Required action. Go through the data below. Pull out every line that has the word "agent".

Records shown.
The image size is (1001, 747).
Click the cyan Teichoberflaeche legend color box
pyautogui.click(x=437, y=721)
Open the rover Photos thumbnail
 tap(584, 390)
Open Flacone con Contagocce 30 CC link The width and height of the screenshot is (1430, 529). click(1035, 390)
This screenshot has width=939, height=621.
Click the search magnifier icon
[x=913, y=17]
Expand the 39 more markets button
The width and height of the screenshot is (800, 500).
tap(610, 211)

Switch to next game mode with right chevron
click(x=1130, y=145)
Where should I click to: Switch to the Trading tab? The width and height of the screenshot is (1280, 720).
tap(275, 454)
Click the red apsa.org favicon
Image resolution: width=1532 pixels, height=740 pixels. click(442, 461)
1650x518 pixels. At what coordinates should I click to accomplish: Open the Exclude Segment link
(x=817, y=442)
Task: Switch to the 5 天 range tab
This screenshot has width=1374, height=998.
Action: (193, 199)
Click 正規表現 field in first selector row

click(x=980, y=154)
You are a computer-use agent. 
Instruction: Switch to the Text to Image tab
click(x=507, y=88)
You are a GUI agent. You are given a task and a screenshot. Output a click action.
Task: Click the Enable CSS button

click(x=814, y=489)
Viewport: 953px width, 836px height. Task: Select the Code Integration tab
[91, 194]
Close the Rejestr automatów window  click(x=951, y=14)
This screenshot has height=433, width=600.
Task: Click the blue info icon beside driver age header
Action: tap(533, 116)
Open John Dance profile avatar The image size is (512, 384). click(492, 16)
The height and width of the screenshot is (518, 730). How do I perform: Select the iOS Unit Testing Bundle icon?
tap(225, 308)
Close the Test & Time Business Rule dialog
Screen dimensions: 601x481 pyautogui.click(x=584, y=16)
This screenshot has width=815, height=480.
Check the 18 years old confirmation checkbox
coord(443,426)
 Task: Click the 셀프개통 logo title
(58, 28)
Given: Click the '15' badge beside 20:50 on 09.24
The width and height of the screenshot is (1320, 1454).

Output below.
You are a computer-use agent. 
You are a GUI agent. You are given a task and a screenshot. Output a click action.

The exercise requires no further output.